Source records START

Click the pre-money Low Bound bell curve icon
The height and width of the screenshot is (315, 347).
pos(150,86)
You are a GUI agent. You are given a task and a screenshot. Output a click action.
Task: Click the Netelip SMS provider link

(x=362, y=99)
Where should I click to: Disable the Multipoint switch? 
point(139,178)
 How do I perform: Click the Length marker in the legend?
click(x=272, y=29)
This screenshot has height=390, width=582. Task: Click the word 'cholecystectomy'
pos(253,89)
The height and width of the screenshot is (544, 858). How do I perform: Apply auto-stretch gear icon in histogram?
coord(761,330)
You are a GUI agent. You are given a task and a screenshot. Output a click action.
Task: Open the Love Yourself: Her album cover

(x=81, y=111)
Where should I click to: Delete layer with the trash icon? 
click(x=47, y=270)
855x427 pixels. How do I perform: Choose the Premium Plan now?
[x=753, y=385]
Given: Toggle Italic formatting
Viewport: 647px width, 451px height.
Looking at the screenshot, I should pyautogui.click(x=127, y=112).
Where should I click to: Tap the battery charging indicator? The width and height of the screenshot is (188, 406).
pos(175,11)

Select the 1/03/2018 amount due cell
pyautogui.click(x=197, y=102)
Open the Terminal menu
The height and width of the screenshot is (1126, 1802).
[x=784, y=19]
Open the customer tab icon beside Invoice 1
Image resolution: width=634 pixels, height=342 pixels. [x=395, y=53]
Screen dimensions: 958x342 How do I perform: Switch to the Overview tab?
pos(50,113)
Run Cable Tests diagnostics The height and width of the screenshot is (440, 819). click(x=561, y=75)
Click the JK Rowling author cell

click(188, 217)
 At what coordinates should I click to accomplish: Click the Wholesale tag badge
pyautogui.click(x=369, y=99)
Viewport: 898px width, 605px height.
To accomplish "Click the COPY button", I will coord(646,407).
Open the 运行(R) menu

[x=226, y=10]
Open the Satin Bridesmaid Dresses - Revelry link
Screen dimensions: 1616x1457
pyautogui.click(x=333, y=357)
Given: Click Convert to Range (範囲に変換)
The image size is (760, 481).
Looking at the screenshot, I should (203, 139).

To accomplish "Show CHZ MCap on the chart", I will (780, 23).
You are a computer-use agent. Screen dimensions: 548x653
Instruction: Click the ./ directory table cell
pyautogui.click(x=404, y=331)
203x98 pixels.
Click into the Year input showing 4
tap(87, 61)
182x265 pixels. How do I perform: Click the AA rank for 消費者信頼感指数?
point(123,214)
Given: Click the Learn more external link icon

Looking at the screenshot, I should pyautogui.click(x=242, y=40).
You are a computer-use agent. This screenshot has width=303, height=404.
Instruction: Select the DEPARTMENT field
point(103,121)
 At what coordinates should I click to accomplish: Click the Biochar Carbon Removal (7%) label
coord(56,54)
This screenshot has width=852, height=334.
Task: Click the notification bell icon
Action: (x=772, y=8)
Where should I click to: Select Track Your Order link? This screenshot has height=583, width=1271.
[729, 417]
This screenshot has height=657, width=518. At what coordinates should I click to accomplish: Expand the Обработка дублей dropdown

Source records END

Take every line from the data above that holds "agent" and copy it out.

You are a GUI agent. You are given a task and a screenshot. Output a click action.
You are a GUI agent. You are given a task and a screenshot. Output a click action.
You are a computer-use agent. Screen dimensions: 548x653
You are a computer-use agent. This screenshot has width=303, height=404.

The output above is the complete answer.